Venezuela’s future under Hugo Chávez
will be explored in public forum
The challenges, liabilities and potential of the government of Venezuela
under the leadership of President Hugo Chávez will be explored at a
public forum taking place at Yale on Friday, Nov. 30.
The event — titled “Venezuela’s Bolivarian Revolution at Home
and Abroad: A New Geometry of Power?” — will take place 11 a.m.-6
p.m. at the Yale Law School, 127 Wall St. It is free and open to the public.
Scholars, politicians and filmmakers from across the political spectrum will
speak at the event, which is sponsored by The Orville H. Schell Jr. Center for
International Human Rights at Yale Law School and The Council on Latin American
and Iberian Studies at Yale.
“We’ll go beyond the mainstream obsession with the controversial
Chávez to consider the sources of his growing popular support, the successes
and failures of his government at home and abroad, and prospects for the future,” says
Gil Joseph, the Farnam Professor of History and International Studies at Yale,
who is co-organizing the conference with Greg Grandin, professor of history at
New York University.
There will be a morning panel discussion on Venezuelan foreign affairs, featuring
a presentation by Bernardo Alvarez Herrera, Venezuela’s ambassador to the
United States, and an afternoon panel discussion on Venezuelan domestic policy.
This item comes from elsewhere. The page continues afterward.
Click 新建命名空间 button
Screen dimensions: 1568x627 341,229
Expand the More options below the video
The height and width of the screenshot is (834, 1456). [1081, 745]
At 4 p.m., there will be a screening of the documentary film “Puedo Hablar?
(May I Speak?)” — a chronicle of the 2006 presidential elections
in Venezuela. A question-and-answer session will follow.
Other featured speakers will be Sujatha Fernande of Queens College, City University
of New York; Greg Grandin and Alejandro Velasco of New York University; Christopher
Moore, film director at Sol Productions; Francisco Rodriguez of Wesleyan University;
Miguel Tinker Salas of Pomona College; Mark Weisbrot of the Center for Economic
and Policy Research; and Yale faculty members Thad Dunning, Seth Fein and Gil
Joseph.
For more information, including the complete schedule, visit www.yale.edu/macmillan/lais.
The Orville H. Schell, Jr. Center for International Human Rights at Yale Law
School, founded in 1989 to honor the late Orville H. Schell Jr., coordinates
a diverse program of human rights activities that serve students and scholars
at Yale and contribute to the development of the human rights community locally
and internationally.
The Council on Latin American and Iberian Studies (at the Whitney and Betty MacMillan
Center for International and Area Studies) seeks to enhance the understanding
of Latin America, Spain and Portugal. It works to strengthen ties with institutions
throughout those countries. The council organizes a weekly lecture and film series,
sponsors research abroad, coordinates outreach programs, convenes international
conferences and edits conference results for scholarly publication.